WORK REQUIRED: Reproduce every line of the data below verbatim, but omit the pictures.

-------------------------

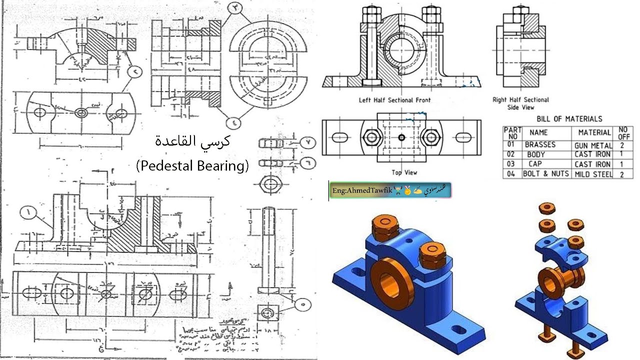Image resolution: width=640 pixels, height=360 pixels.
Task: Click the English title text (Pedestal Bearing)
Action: pos(192,166)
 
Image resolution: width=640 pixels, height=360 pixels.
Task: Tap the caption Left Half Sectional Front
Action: pos(394,100)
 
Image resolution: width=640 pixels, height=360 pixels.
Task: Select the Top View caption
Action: pos(404,172)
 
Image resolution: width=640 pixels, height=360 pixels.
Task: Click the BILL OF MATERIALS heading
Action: pos(569,119)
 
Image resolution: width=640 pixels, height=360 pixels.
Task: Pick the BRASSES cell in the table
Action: pos(540,144)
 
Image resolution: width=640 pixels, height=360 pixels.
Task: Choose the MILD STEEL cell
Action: pos(594,174)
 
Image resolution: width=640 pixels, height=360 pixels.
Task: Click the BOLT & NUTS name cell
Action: pos(546,174)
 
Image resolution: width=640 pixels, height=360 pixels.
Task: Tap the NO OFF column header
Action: pos(623,132)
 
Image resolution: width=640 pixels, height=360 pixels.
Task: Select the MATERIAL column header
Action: pos(594,132)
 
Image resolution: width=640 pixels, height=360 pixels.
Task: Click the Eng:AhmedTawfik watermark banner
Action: pos(390,190)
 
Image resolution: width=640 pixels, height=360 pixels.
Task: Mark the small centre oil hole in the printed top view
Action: pos(402,136)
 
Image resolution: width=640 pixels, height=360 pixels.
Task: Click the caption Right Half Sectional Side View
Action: pos(520,103)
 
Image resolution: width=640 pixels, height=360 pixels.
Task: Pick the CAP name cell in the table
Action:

-------------------------

OUTPUT OF THE EXERCISE:
Image resolution: width=640 pixels, height=360 pixels.
Task: Click the English title text (Pedestal Bearing)
Action: pos(192,166)
 
Image resolution: width=640 pixels, height=360 pixels.
Task: Tap the caption Left Half Sectional Front
Action: pos(394,100)
 
Image resolution: width=640 pixels, height=360 pixels.
Task: Select the Top View caption
Action: pos(404,172)
 
Image resolution: width=640 pixels, height=360 pixels.
Task: Click the BILL OF MATERIALS heading
Action: pos(569,119)
 
Image resolution: width=640 pixels, height=360 pixels.
Task: Pick the BRASSES cell in the table
Action: pos(540,144)
 
Image resolution: width=640 pixels, height=360 pixels.
Task: Choose the MILD STEEL cell
Action: pos(594,174)
 
Image resolution: width=640 pixels, height=360 pixels.
Task: Click the BOLT & NUTS name cell
Action: pos(546,174)
 
Image resolution: width=640 pixels, height=360 pixels.
Task: Tap the NO OFF column header
Action: pos(623,132)
 
Image resolution: width=640 pixels, height=360 pixels.
Task: Select the MATERIAL column header
Action: pos(594,132)
 
Image resolution: width=640 pixels, height=360 pixels.
Task: Click the Eng:AhmedTawfik watermark banner
Action: pos(390,190)
 
Image resolution: width=640 pixels, height=360 pixels.
Task: Mark the small centre oil hole in the printed top view
Action: pos(402,136)
 
Image resolution: width=640 pixels, height=360 pixels.
Task: Click the caption Right Half Sectional Side View
Action: pos(520,103)
 
Image resolution: width=640 pixels, height=360 pixels.
Task: Pick the CAP name cell in the table
Action:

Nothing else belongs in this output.